> **WHAT THE TASK ASKS**: Where the string "computer" shows up in a line of the records, copy that line.

*** Opening RECORDS SHOWN ***

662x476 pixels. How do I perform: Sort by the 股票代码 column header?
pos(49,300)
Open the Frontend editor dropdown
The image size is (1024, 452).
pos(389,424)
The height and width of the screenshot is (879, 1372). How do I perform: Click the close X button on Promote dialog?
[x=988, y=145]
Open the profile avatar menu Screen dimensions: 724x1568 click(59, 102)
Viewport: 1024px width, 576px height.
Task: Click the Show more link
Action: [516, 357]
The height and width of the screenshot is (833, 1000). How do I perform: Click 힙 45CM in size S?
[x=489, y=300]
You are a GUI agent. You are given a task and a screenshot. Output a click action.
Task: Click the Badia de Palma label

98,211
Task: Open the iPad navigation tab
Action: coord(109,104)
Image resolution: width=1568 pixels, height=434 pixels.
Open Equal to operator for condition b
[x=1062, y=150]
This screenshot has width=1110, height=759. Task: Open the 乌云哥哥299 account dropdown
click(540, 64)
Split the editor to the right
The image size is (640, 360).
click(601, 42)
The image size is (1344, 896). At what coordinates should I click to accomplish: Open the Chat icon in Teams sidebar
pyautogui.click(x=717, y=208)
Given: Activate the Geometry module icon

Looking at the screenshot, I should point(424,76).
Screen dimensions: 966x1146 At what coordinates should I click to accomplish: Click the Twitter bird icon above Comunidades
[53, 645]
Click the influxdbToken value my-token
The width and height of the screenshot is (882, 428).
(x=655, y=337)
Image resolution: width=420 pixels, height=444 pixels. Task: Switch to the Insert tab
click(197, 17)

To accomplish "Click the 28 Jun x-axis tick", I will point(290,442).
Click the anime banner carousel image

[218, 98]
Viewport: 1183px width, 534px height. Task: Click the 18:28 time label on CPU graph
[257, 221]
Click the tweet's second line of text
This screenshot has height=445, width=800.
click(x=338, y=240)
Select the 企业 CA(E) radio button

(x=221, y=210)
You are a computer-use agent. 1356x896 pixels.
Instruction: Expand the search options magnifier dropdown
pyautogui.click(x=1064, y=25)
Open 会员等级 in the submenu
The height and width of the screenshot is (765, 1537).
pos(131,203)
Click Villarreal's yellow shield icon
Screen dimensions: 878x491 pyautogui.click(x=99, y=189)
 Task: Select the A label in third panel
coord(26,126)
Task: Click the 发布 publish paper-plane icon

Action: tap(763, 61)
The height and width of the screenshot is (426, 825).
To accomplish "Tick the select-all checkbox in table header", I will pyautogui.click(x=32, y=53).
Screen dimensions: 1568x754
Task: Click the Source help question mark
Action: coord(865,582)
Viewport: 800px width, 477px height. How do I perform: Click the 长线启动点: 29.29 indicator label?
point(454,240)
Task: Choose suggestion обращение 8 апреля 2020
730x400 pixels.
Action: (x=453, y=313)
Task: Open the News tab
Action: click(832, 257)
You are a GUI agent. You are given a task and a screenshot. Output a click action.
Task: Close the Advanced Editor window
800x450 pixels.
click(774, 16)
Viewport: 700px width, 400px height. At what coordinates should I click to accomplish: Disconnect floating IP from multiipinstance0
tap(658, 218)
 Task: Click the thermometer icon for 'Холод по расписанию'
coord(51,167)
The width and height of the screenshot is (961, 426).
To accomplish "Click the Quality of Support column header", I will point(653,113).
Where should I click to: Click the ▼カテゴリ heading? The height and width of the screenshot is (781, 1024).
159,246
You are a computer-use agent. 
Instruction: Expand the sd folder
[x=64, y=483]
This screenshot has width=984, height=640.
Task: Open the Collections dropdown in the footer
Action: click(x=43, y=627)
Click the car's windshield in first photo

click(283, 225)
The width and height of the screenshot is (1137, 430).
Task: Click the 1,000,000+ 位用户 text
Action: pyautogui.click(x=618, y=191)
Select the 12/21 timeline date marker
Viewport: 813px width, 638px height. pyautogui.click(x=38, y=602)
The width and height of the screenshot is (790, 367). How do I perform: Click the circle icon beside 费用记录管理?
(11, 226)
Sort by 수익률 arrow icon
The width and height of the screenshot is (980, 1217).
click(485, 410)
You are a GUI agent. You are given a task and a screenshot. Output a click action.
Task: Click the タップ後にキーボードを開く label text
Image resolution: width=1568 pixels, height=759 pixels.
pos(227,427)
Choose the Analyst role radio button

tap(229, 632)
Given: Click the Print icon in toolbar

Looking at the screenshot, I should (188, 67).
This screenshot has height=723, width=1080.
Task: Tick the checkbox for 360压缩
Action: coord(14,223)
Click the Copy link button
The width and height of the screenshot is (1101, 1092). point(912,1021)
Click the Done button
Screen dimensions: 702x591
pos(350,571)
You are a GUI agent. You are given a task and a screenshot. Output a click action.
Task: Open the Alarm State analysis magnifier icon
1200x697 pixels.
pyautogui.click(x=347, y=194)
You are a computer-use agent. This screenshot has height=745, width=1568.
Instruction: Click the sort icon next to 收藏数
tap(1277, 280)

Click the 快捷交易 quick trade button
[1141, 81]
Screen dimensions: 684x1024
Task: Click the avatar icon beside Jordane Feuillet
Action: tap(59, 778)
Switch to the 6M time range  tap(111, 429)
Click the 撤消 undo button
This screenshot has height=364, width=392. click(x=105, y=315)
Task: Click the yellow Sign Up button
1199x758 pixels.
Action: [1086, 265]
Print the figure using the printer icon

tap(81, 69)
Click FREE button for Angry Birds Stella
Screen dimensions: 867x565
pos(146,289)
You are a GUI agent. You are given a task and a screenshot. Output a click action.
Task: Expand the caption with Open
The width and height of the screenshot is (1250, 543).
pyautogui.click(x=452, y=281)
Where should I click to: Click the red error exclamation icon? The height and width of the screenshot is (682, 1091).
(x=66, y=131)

*** Closing RECORDS SHOWN ***

> **TASK SOLUTION**:
You are a computer-use agent. 1356x896 pixels.
You are a computer-use agent. 
You are a computer-use agent. This screenshot has height=745, width=1568.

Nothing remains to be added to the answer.